The struggle to pay bills is real. Last year, 12 million Americans resorted to payday loans to make ends meet, despite the fact that only 14% of payday loan borrowers can actually pay back their loans that include exorbitant fees.
For those living on the edge of economic solvency, financial uncertainty can cause tremendous stress and constant trepidation every time the phone rings or an envelope shows up in the mailbox. This stress impacts not just the employee, but the employer as well. When an employee is stressed, research shows they come to work less and are less productive. In fact, 1 in 5 quit their jobs because of stress, thus driving up recruiting costs for the company.
Life is stressful enough. Helping to alleviate an employee’s financial stress can be a win-win for all. Even with high profile layoffs at many companies including tech, entertainment, and finance, many organizations are still struggling to attract and retain talent, putting pressure on leadership to discover new alternatives to become an “Employer of Choice.” As leaders evaluate an organization’s Total Rewards package, all elements are important to ensure a well-rounded offering. However, compensation tends to be one, if not, the most important component as take-home pay impacts an employee’s day-to-day lifestyle.
While additional compensation is a great way to attract and retain employees, there is a key element that employers may overlook. It’s often the timing of the pay that makes the greatest impact.
And with 3 in 5 of U.S. consumers living paycheck to paycheck according to recent studies, being able to create solutions to put earned wages in employee’s hands quicker could be a prime way for organizations to stand out and attract and retain talent,
Having access to your earned pay through a daily pay solution can have a profound effect on the ability to pay bills on time. The power of choice and control over one’s pay can play a significant role in helping workers avoid the vicious cycle of debt. Research from The Aite-Novarica Group commissioned by DailyPay, a leading on-demand pay provider, found that 95% of those previously reliant on payday loans in any way either stopped using payday loans (81%) or reduced use (15%) after using DailyPay. On a similar note, 97% of those that said they overdrew their bank account prior to using DailyPay now rarely or never suffer overdraft fees (79%) or report experiencing fewer instances of overdraft fees (18%) after using DailyPay.

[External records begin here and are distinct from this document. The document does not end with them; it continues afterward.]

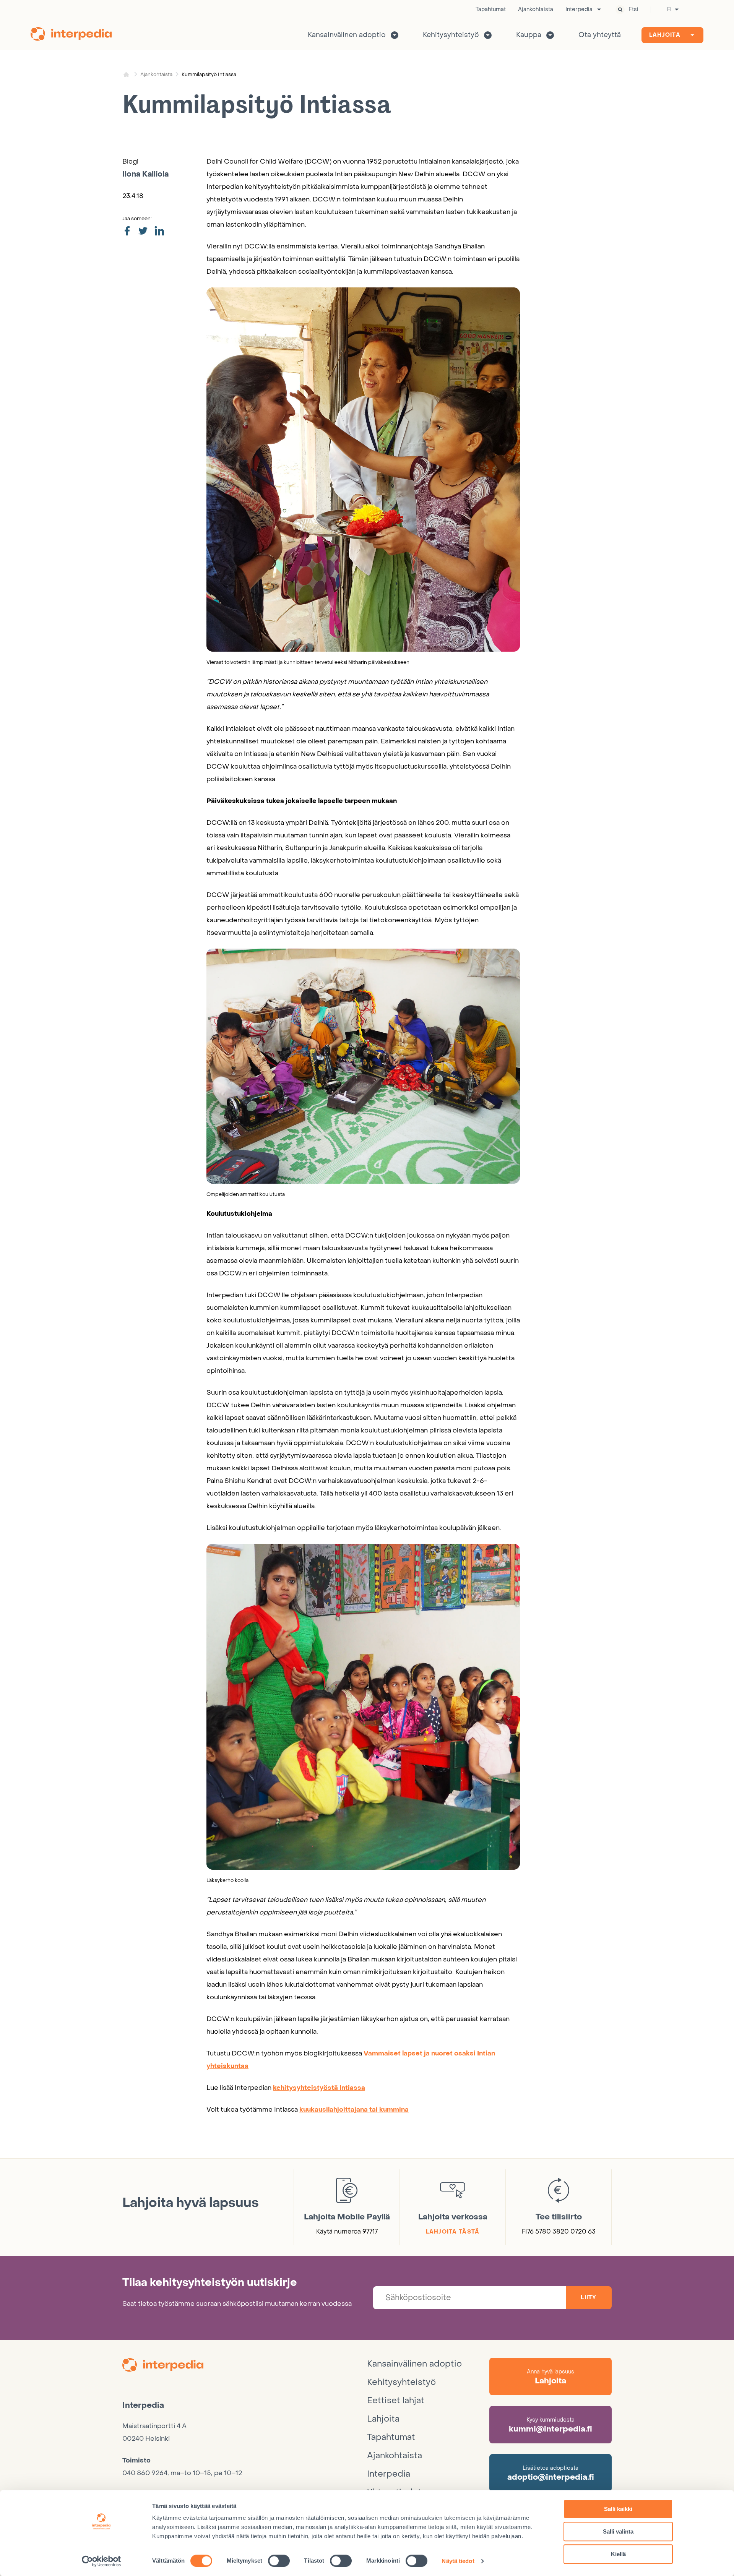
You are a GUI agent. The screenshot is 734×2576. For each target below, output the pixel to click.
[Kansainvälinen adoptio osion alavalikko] (394, 35)
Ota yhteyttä (599, 35)
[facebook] (127, 231)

This puts a significant amount of money back in one’s pocket each year. For an employee, it’s like receiving an immediate raise, despite it costing nothing for the employer. With 77% of Americans carrying some form of debt, this additional savings can be monumental.
Providing employees with the tools to help themselves get on a path toward financial wellness can deepen the bond between employer and employee. It signifies that the employer cares for the employee’s well-being. When employees feel valued and connected to their employer, they are more engaged and more productive. They develop loyalty and a stronger commitment, leading to longer tenure on the job. As research shows, longer-tenured employees are better, more productive employees.
There is no single magic formula that ensures higher retention. However, empowering employees to take charge of their finances with the ability to pay bills, spend, save, invest, on their own schedule, not an arbitrary payday, can truly be transformational.